Well, the interesting thing about the scientific method is that it’s never a means to scientific breakthroughs. If it was, the breakthrough would have already occurred. Revolutionary science is very much like writing a brilliant playscript. In both cases, ideas, objects or enigmas in the real world trigger sparks of creativity that are somehow engendered without obvious progenitors. Perhaps, just perhaps, that’s the trait that distinguishes us (some of us, anyway) from other animals. Working with Jeremy to come up with scientific and literary connections between the various subplots in Sweet, Sweet Motherhood was truly as exciting for me as the scientific breakthroughs that came earlier in my career.

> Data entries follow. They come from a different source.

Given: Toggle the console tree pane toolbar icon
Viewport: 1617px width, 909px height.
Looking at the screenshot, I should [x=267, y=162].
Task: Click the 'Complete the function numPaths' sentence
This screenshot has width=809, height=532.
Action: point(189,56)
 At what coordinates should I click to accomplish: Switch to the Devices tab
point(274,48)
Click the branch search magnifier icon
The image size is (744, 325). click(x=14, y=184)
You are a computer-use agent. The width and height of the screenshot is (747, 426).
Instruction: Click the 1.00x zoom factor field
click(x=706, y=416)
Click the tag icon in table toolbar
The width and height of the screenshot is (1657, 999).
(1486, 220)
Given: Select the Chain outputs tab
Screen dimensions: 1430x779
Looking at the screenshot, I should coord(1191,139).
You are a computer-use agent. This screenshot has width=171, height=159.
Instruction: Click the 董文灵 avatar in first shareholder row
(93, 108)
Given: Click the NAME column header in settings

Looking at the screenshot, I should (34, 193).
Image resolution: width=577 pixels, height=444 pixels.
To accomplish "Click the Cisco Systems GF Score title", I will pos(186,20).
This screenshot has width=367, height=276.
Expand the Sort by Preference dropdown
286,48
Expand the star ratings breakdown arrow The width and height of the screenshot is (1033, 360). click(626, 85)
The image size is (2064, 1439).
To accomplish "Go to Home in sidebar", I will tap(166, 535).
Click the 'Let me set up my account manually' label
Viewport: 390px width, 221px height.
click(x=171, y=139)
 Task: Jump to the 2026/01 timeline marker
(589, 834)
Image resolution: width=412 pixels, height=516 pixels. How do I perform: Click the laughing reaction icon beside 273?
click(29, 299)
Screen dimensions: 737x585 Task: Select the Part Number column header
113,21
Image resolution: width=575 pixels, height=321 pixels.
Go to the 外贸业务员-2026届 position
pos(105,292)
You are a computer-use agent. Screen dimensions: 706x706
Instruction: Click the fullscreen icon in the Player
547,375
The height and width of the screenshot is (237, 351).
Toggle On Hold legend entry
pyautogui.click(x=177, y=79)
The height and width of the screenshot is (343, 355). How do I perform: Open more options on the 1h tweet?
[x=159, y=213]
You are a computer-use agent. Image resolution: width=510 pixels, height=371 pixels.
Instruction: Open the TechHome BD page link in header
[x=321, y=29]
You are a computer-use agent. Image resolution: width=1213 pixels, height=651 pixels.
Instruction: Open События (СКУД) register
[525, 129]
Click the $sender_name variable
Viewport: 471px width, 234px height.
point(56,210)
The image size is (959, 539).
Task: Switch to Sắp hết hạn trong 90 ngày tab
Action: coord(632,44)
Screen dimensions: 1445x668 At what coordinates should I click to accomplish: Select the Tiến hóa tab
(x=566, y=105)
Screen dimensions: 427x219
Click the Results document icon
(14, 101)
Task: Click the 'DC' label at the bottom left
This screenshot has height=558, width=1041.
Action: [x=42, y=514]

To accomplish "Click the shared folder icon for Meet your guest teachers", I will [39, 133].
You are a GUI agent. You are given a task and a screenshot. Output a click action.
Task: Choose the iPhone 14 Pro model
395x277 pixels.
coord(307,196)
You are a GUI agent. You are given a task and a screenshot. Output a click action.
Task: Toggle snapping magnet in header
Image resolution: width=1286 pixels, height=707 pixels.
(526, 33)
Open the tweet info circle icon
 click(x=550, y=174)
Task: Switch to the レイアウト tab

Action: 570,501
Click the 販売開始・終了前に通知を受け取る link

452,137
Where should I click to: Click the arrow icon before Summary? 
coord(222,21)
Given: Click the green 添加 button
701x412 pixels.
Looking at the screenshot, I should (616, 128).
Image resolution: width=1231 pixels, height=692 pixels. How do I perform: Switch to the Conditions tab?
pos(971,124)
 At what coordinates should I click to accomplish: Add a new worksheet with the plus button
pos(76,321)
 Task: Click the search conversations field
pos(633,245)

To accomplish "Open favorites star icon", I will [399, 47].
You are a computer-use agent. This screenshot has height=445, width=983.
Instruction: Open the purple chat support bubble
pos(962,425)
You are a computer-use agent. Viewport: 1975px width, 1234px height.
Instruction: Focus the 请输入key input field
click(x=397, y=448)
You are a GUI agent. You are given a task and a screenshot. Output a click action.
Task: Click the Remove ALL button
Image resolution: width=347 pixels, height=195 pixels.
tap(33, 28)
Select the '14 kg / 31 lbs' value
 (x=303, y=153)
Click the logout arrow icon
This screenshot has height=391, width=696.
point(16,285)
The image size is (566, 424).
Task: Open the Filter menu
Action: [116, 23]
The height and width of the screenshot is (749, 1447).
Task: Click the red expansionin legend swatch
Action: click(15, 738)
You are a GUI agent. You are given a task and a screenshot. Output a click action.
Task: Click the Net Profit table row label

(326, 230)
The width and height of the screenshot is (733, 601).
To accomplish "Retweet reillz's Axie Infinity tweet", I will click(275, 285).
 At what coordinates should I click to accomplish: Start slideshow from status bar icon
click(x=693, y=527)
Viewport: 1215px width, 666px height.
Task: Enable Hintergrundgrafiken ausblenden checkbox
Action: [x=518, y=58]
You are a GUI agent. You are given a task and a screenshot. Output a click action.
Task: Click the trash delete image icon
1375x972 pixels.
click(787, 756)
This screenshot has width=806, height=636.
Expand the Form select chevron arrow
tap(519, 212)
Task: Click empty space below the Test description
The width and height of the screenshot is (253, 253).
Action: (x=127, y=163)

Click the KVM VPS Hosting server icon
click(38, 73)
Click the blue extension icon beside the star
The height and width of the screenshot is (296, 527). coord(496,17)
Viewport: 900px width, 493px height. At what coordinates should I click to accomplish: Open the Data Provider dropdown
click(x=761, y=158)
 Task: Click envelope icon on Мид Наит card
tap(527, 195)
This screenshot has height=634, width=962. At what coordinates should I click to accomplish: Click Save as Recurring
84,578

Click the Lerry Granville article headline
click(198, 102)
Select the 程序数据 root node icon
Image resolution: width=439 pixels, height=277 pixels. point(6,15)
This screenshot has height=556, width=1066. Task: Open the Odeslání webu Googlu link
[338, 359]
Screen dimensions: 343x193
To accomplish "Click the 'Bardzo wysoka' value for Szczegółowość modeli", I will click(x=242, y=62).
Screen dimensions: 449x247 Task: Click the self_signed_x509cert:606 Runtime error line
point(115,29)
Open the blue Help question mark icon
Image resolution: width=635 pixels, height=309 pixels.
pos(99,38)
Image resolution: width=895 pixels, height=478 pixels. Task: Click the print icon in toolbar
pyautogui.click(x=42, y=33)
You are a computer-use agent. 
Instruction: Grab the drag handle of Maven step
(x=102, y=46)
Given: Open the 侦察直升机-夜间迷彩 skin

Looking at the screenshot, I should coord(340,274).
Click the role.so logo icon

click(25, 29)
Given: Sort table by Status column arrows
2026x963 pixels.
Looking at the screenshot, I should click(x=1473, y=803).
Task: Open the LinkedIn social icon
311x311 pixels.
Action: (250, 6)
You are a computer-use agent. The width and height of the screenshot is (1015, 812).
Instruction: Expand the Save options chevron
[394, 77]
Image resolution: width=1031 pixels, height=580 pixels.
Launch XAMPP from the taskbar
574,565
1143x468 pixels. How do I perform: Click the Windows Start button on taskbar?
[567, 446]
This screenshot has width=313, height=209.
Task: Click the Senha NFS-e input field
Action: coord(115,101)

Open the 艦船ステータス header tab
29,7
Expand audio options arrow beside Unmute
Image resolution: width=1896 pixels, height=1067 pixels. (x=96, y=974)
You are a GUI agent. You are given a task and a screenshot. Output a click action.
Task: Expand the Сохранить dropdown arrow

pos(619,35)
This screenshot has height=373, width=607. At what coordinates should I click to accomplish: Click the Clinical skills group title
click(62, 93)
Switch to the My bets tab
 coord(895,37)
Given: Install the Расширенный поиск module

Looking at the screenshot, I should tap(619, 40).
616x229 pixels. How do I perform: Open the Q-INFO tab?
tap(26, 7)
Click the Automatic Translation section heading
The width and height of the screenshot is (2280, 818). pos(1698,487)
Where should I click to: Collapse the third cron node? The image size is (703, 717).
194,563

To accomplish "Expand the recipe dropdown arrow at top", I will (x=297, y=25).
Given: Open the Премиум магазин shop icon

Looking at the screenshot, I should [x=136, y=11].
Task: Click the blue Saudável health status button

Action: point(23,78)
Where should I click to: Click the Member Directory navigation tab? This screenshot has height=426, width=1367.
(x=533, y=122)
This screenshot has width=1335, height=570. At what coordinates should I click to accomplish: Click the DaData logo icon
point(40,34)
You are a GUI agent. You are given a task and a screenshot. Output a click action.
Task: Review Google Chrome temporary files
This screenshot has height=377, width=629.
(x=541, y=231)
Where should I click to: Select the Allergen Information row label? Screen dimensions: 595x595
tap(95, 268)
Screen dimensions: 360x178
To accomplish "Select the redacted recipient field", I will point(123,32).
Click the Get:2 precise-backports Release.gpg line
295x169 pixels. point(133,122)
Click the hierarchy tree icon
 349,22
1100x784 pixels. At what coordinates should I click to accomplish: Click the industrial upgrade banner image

5) Sweet, Sweet Motherhood touches on ethical issues — much as, perhaps, your book on genetic engineering is viewed as politically controversial. Why, in your view, is the right-wing is so terrified by science — especially genetics? Do you personally regret the right’s fear of rational, reasoned thinking?
They are who they are, by which I mean those people who blindly accept dogmatic revelations handed down over the centuries as the absolute truth. Science is fundamentally opposed to religious absolutism in that it highlights the flaws in beliefs about the workings of the world that supposedly came directly from God. Take your pick — either science is wrong or God is wrong. When my child has a bacterial infection, I trust antibiotics, not prayer, to make him better. When it comes to genetics, there’s only one question: If we don’t play God (to cure heritable disease), who will?

Bonus question:

6) What can the arts — especially the theater — learn from science? What is the one thing you believe has truly illuminated science for your writing collaborator and your director?
The most important role I played was to be the professor — making sure that Jeremy and Michael understood the actual science that provides the engine for the play. They could then take that deep understanding and elegantly translate it into a spoken language that playgoers can understand without having a degree in molecular biology. Scientific reality is often stranger than fiction, and serious playwrights who don’t have a science collaborator are much less likely to get it all right. My greatest pleasure in working on this project is that the science is all right, and it’s alright.